Anthony Giliberto keeps his family custom tailoring business alive by making costumes for Broadway shows.

GARMENT DISTRICT, NY

“COVID really did it,” said Anthony Giliberto of Giliberto Designs about the changing custom clothing business in New York City. His company is one of the last remaining clothing factories in New York’s Garment District. That famous area south of Times Square was once a thriving hub of the global fashion industry, but it has declined. Yet Giliberto Designs has stayed in business and evolved as the district changed. 

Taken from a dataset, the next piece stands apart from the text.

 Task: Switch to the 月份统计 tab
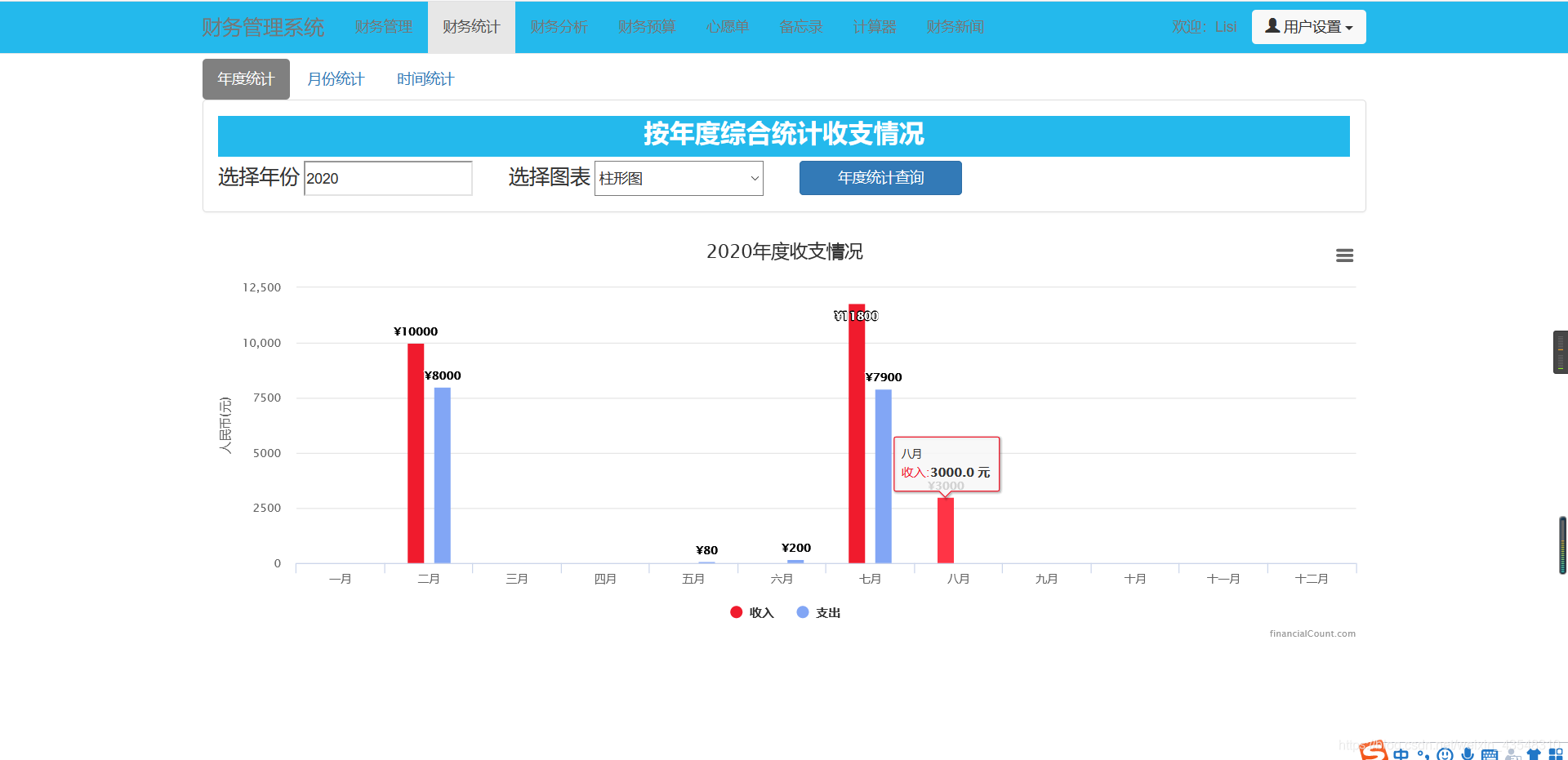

Giliberto moved away from producing custom suits for Wall Street types and business executives.  Jordan Belfort, depicted in the movie The Wolf of Wall Street, was a client before  he went to prison for stock-market manipulation. Now Giliberto creates suits for actors in the theater and movies. They made the clothes for George Clooney and other actors in the new Broadway play Good Night, and Good Luck. Giliberto also made the costumes for Denzel Washington and Jake Gyllenhaal, who star in the new production of Othello

Instagram with Denzel Washington and Jake Gyllenhaal

Giliberto made the costumes for the Broadway production of Othello starring Denzel Washington and Jake Gyllenhaal.

But Anthony remains nostalgic for the days when suits were a staple in the professional wardrobe. “When you dress in a suit people immediately view you differently, especially if it fits right. Success is being well dressed and confident,” he said. That’s what his custom suit business used to be about. 

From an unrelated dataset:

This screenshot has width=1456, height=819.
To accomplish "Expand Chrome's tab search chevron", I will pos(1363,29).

In recent decades, as companies moved operations overseas to countries such as Vietnam, China, and Bangladesh, the garment district manufacturing shrunk. Then the pandemic brought on a more informal style of suit making and the demand for formal attire waned. Anthony admits that he hardly makes anything for himself anymore. “I used to go 100%, now it’s more like 60-70%. I bought these pants, I could have made them, but it’s not worth the labor anymore,” he said.

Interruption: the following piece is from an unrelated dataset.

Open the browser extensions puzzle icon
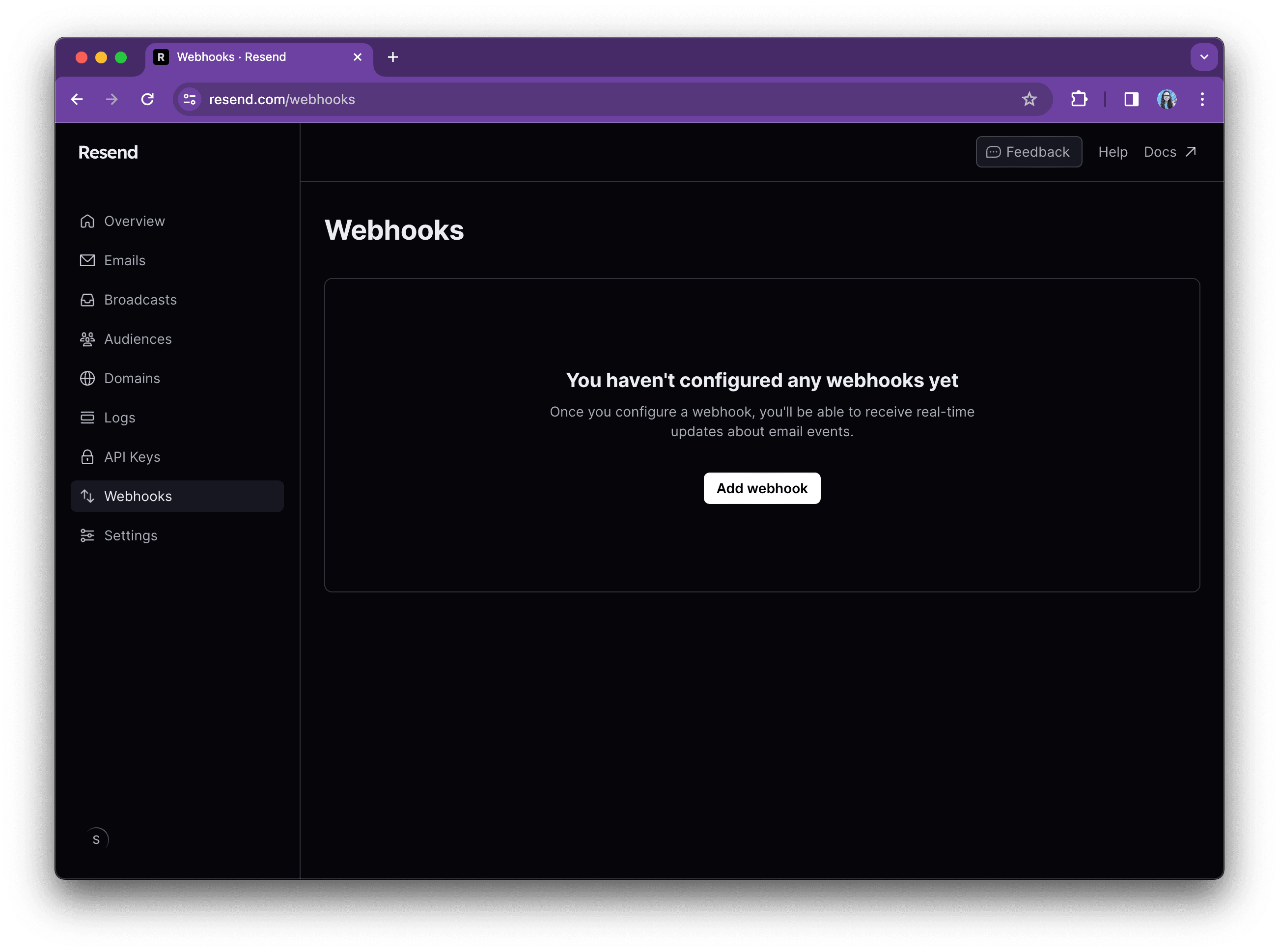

Giliberto Designs was started by Anthony’s father in 1979, and he’s been working there ever since alongside his brother, Russ Giliberto. Their father Rosario emigrated from Sicily in 1955 and began working in Brooklyn as a tailor before starting a business of his own. The workplace is a true factory, with dozens of machines around the place, including a machine made specifically for pocket construction and another for buttonholes. “There’s one employee, she’s 80, she does these by hand, even better than the machine,” Anthony said.

There is a low hum of machinery and some scraps of cloth and thread on the floor.  In the cutting area you’ll find paper patterns for every client hung up by the wall, and across from that room is the fitting area and consultation room where clients can look at swatches of fabric and decide which of the thousands of options they prefer.

Along with Clooney and Washington in their current Broadway roles, Giliberto clients have included actors in the  “3 Summers of Lincoln,” Martin Scorcese’s “The Irishman,” and “The Great Gatsby.”  

Anthony is pessimistic about the prospect of jobs coming back to the Garment District and answered a resounding “no” when asked if they might. “It’s a different world now, eventually it’ll be all machines doing this,” he said.

But some hope exists for a revival. Emily Berthollet runs a design studio out of her home in the Garment District. She calls it Berthollet NYC. Her company specializes in pattern creation and formulating the instructions that tell a factory how to make a garment. She is more optimistic and hopes one day to own her own factory, “I’ve heard stories about how the Garment District used to be much more lively, and I would love to help contribute to that being the case again one day,” she said.

Perhaps a  younger generation will revive and create a future for this industry. Anthony said that if he could have done one thing differently he might have hired younger people. He said, “Hire younger. But not a lot of young people today want to do this kind of work.” 

But Anthony is sure of one thing regardless of changing times and fashions. He said,“Nothing can substitute quality, give a person quality, takes you a long way.”